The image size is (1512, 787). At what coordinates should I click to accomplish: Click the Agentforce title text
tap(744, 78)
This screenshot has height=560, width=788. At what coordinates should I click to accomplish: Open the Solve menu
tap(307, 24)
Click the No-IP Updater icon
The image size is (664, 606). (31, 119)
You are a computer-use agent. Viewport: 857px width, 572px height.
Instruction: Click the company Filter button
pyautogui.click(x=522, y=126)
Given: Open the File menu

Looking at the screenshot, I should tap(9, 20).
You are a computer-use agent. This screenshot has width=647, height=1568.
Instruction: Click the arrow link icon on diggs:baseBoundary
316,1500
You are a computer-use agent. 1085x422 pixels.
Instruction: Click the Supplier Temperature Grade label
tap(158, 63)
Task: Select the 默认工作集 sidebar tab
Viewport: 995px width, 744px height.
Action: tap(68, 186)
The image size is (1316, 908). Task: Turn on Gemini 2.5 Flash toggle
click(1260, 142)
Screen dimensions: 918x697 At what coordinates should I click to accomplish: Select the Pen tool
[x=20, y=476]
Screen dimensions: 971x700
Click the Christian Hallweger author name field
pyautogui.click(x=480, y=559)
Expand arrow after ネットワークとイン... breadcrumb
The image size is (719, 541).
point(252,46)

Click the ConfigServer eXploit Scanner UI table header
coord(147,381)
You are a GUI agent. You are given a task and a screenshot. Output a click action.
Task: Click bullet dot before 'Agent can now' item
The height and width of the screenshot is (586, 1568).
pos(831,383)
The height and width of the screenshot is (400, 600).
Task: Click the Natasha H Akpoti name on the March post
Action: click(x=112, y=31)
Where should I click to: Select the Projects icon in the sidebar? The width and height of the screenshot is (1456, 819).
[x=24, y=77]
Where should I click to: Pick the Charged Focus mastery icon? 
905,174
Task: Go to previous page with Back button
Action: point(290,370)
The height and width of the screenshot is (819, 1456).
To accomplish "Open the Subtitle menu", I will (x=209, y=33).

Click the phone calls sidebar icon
○ ○ ○ ○ ○
*Aim:*
Copy the data above line for line, without changing anything.

*The response:*
The image size is (1512, 787). At what coordinates should I click to accomplish: Click the Agentforce title text
tap(744, 78)
This screenshot has height=560, width=788. At what coordinates should I click to accomplish: Open the Solve menu
tap(307, 24)
Click the No-IP Updater icon
The image size is (664, 606). (31, 119)
You are a computer-use agent. Viewport: 857px width, 572px height.
Instruction: Click the company Filter button
pyautogui.click(x=522, y=126)
Given: Open the File menu

Looking at the screenshot, I should tap(9, 20).
You are a computer-use agent. This screenshot has width=647, height=1568.
Instruction: Click the arrow link icon on diggs:baseBoundary
316,1500
You are a computer-use agent. 1085x422 pixels.
Instruction: Click the Supplier Temperature Grade label
tap(158, 63)
Task: Select the 默认工作集 sidebar tab
Viewport: 995px width, 744px height.
Action: tap(68, 186)
The image size is (1316, 908). Task: Turn on Gemini 2.5 Flash toggle
click(1260, 142)
Screen dimensions: 918x697 At what coordinates should I click to accomplish: Select the Pen tool
[x=20, y=476]
Screen dimensions: 971x700
Click the Christian Hallweger author name field
pyautogui.click(x=480, y=559)
Expand arrow after ネットワークとイン... breadcrumb
The image size is (719, 541).
point(252,46)

Click the ConfigServer eXploit Scanner UI table header
coord(147,381)
You are a GUI agent. You are given a task and a screenshot. Output a click action.
Task: Click bullet dot before 'Agent can now' item
The height and width of the screenshot is (586, 1568).
pos(831,383)
The height and width of the screenshot is (400, 600).
Task: Click the Natasha H Akpoti name on the March post
Action: click(x=112, y=31)
Where should I click to: Select the Projects icon in the sidebar? The width and height of the screenshot is (1456, 819).
[x=24, y=77]
Where should I click to: Pick the Charged Focus mastery icon? 
905,174
Task: Go to previous page with Back button
Action: point(290,370)
The height and width of the screenshot is (819, 1456).
To accomplish "Open the Subtitle menu", I will (x=209, y=33).

Click the phone calls sidebar icon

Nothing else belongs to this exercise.